Eye For Film >> Movies >> Flamenco (1995) Film Review
Flamenco
Reviewed by: Angus Wolfe Murray
Flamenco has been mocked by Hollywood for years, depicted as Hispanic divas leaping onto tables and twirling their skirts in an energetic fashion, while stamping loudly in time to a gypsy combo.
Carlos Saura's approach is the antithesis of this. With clarity and simplicity, he demonstrates the passion, finesse, elegance and sensuality of a hybrid form of music that has evolved from African, Castilian, Greek and Persian melodies.
On a bare set, using occasional chairs for musicians to sit on and a clever use of lighting, he protects the performers from cinematic indulgence. This is the pure, unadulterated thing, raw voices without accompaniment, a lone dancer silhouetted against a white screen, guitarists playing off each other.

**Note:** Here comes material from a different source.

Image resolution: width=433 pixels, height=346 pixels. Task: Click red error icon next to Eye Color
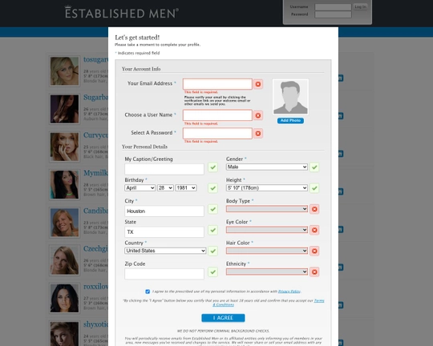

What is missing is the showbiz falsehood of those Hollywood images. Instead, there are hands and feet, commitment and grace, men sitting in suits singing their lungs out, women with their hair tied back, sleek as racehorses, raptured and captured by the rhythm.
There is no age barrier, nor any need to present the dance as a sexual metaphor. If the dresses exentuate the beauty of the female form, it is the delicacy of their movement, rather than salacious intent, that turns your heart around.